Competenze squilibrate 
Il fenomeno dello skills mismatch, che si verifica quando le competenze di un lavoratore non sono allineate con quelle richieste per compiere uno specifico lavoro, è molto diffuso in Italia. Circa il 6% dei lavoratori possiede competenze basse rispetto alle mansioni svolte, mentre il 21% è sotto qualificato.

Sorprendentemente, “malgrado i bassi livelli di competenze che caratterizzano il paese, si osservano numerosi casi in cui i lavoratori hanno competenze superiori rispetto a quelle richieste dalla loro mansione, cosa che riflette la bassa domanda di competenze in Italia. I lavoratori con competenze in eccesso (11,7%) e sovra-qualificati (18%) rappresentano una parte sostanziale della forza lavoro italiana. Inoltre, circa il 35% dei lavoratori è occupato in un settore non correlato ai propri studi.

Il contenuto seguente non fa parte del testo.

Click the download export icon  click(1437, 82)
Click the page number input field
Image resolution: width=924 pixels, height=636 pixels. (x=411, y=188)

«Riequilibrare la domanda e l'offerta delle competenze richiede che le istituzioni nel settore dell'istruzione e della formazione siano più reattive ai cambiamenti, che ci siano politiche per il mercato del lavoro più efficaci, e un uso migliore di strumenti di valutazione e analisi dei fabbisogni di competenze attuali ed emergenti». Infine, sono anche necessari più sforzi da parte del settore privato e la disponibilità a collaborare con queste istituzioni pubbliche.

Riforme positive 
Riconoscendo la rilevanza di queste sfide gli ultimi governi hanno introdotto una serie di riforme ambiziose che hanno coinvolto il mercato del lavoro (Jobs Act), il sistema dell’istruzione (Buona scuola) e dell’innovazione (Piano nazionale scuola digitale e Piano nazionale Industria 4.0), riforme che “vanno nella giusta direzione e hanno il potenziale per generare quelle sinergie e complementarietà tra le politiche di cui il paese ha bisogno per rompere l’attuale equilibrio di bassa produttività e basse competenze”.

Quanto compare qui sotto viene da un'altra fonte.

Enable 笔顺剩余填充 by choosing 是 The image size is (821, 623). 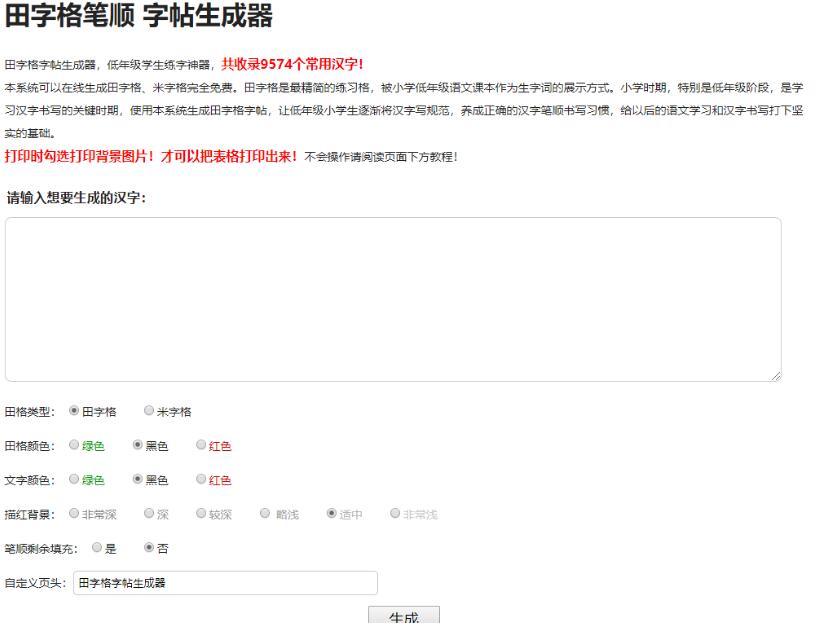point(97,548)
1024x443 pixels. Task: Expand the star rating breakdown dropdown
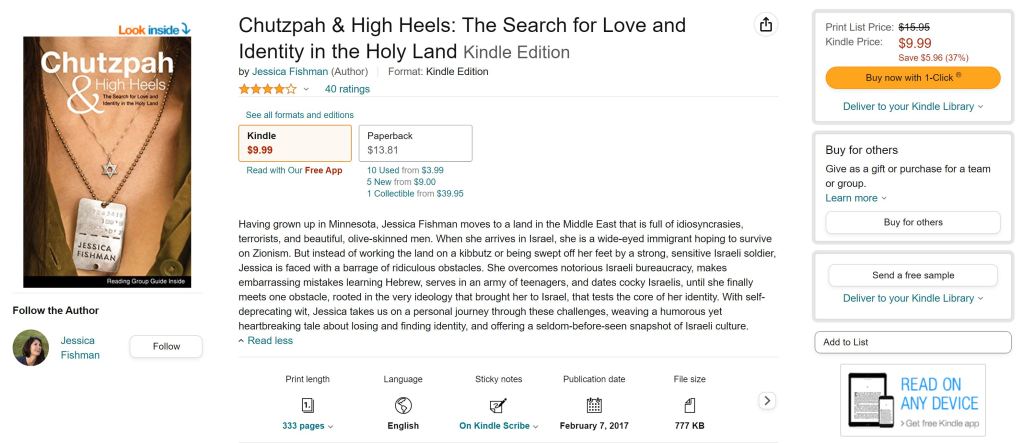pos(306,89)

“Tutte assieme”, sostiene l’Ocse,queste novità hanno dato una spinta: sono
“circa 850mila i posti di lavoro creati da quando queste riforme sono state adottate” e “il numero di nuovi contratti a tempo indeterminato è aumentato”, anche grazie al “taglio temporaneo dei contributi” per le assunzioni stabili.

Pochi laureati, il Sud indietro 
Il livello dei salari in Italia - denuncia il rapporto - è spesso correlato all'età e all'esperienza del lavoratore piuttosto che alla performance individuale, caratteristica che disincentiva nei dipendenti un uso intensivo delle competenze
sul posto di lavoro.

La rilevazione Pisa 
D’altra parte, come risulta dalla rilevazione Pisa dell’Ocse, la stessa situazione della formazione è deficitaria: “Solo il 20% degli italiani tra i 25 e i 34 anni è laureato rispetto alla media Ocse del 30%”, mentre “gli italiani laureati hanno, in media, un più basso tasso di competenze” in lettura e matematica (26esimo posto su 29 paesi Ocse). Non solo, quelli che ci sono non vengono utilizzati al meglio: l'Italia è “l'unico Paese del G7” in cui la quota di lavoratori laureati in posti con mansioni di routine è più alta di quella che fa capo ad attività non di routine.

E, nonostante i progressi degli ultimi anni nel miglioramento della qualità dell'istruzione, resta forte il divario tra le diverse aree per le performance
degli studenti, “con le regioni del Sud che restano molto indietro rispetto alle altre”, tanto che “il divario della performance nel Pisa tra gli studenti della provincia autonoma di Bolzano e quelli della Campania equivale a più di un anno scolastico”.